The following article details my perspective and experience at LDR Weekend. Full disclosure: I am neither Presbyterian nor Reformed. I am of the Pentecostal and Charismatic tradition and therefore must heartily admit my own ignorance of the culture and traditions of Presbyterians and other Reformed believers. My goal isn’t to praise or critique faith traditions that aren’t my own, but to share what I hope will be a unique perspective.
What I Loved
I loved how blackness was centered in virtually every aspect of the conference, and yet the conference organizers managed to graciously and sensitively create space for non-black people of color and white people. Instead of saying, “We built this table. You can’t sit with us,” the conference organizers seemed to say, “We built this table, but everybody eats. We’ll even make sure you get your own table and welcome you to ours as respected guests.”
I was elated to see black women elevated at this conference, not just in word but also in deed. Given some recent controversies, I wasn’t sure if or how women would factor into this gathering. It made me happy that women’s voices were heard and that they could operate in the fullness their gifts as believers.
What the LDR conference did best was to continue the substantive conversations that many are already having. All too often conversation fails to go deeper than a rudimentary understanding of the issue before rushing to “do reconciliation.” A particular shortcoming within my own theological stream is to rush to the Kodak Moment (which usually involves some kind of foot washing ceremony) without fully addressing the issue. It was refreshing to feel centered and to participate in this conversation without feeling like things were said or done to play to White Gaze and stave off White Fragility.
What I Wish Was Different
While I loved the sense of community, the speakers, and the overall strength of the conference, I wrestled with my place as an attendee from a different denominational/theological framework. There were times I felt uncertain of how to move because I wanted to be sure to honor the faith and traditions of the hosting denomination.
Would I have been out of place at the church-planting seminar? Should I have stood when they called for pastors and ministry leaders to stand for prayer? As a black woman in ministry with a pastoral gift and calling, I felt there wasn’t space for my voice or experiences to be spoken to.

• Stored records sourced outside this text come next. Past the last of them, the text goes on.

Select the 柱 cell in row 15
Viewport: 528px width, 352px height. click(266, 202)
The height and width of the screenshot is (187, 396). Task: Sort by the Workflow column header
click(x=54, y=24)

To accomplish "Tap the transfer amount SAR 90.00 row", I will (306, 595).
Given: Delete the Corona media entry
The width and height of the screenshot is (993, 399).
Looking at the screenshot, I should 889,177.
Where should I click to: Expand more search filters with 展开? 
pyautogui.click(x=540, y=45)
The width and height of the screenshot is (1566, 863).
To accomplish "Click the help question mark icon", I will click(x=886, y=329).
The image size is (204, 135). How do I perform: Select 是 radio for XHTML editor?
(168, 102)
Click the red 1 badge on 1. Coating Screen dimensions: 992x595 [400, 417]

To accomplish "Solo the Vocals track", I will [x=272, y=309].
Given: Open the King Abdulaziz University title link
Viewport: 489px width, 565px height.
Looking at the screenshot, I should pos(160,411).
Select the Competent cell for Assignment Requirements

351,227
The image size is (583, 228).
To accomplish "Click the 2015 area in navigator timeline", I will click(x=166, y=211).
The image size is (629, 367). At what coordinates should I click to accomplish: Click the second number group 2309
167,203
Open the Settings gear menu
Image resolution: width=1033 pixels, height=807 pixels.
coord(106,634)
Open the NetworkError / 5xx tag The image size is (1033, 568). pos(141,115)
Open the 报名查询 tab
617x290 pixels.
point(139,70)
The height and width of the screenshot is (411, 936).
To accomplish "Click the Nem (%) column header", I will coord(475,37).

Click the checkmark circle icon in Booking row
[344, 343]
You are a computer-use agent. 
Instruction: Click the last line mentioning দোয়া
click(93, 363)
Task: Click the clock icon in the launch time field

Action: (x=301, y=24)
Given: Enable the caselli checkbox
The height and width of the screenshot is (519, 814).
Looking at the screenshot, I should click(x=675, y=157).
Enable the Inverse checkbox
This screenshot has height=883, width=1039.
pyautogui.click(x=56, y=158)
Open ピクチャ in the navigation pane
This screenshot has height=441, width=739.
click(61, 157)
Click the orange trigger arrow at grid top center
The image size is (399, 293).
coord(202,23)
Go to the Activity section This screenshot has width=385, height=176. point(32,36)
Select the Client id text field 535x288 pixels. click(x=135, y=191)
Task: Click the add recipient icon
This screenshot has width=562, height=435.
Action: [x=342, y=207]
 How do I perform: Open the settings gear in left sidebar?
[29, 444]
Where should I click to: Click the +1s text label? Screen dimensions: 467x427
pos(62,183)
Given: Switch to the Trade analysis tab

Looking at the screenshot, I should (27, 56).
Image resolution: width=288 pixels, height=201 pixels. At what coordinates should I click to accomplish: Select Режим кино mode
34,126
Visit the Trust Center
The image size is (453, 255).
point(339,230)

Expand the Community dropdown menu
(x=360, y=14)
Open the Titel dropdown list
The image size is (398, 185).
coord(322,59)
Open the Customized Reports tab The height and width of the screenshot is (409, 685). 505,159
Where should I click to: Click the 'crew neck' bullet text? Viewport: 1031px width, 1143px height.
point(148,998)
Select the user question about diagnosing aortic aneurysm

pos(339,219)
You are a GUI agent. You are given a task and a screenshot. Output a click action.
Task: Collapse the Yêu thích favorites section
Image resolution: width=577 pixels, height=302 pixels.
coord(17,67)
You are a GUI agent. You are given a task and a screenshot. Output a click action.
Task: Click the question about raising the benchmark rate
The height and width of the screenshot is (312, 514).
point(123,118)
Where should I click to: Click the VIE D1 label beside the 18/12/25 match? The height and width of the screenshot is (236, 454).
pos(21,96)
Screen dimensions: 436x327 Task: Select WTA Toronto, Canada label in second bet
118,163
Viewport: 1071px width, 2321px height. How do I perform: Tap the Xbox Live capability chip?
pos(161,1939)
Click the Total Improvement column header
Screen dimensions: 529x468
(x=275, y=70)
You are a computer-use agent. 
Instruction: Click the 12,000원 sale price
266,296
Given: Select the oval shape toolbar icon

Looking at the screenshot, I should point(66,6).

To be clear, I did not expect for the LDR conference to speak to my unique set of experiences nor to elevate voices like mine in any way. I knew what I was signing up for when I registered. Yet, attending such a conference and hearing black women speak with such wisdom and boldness made me long for a space that I’ve yet to find in the way I need it.
What Gave Me Life
There were so many moments at LDR that evoked a hearty, “Yass” and holy hand wave that it would probably take another article to tell them all, so I’ll only share the highlights:
- My LDR Church Fan is probably my favorite souvenir from the conference.
- I was thrilled to be in the audience for the Pass the Mic/Truth’s Table Live podcast.
- The live performance of the Truth’s Table theme by Seaux Chill (Nabil Ince) gave me life, but not just life, life more abundantly.
- Two words: Duke Kwon.
I was extraordinarily blessed and refreshed by LDR. Everything about this conference was done in a spirit of excellence. I encourage you to make plans to attend next year. You should do more than plan to attend this conference. If you haven’t already, start listening to the Pass the Mic and Truth’s Table podcasts, join the Pass the Mic Facebook group, and follow the conference presenters on the socials.
What are some life-giving ways in which black people can continue to engage the topic of racial justice? Let’s keep this conversation going.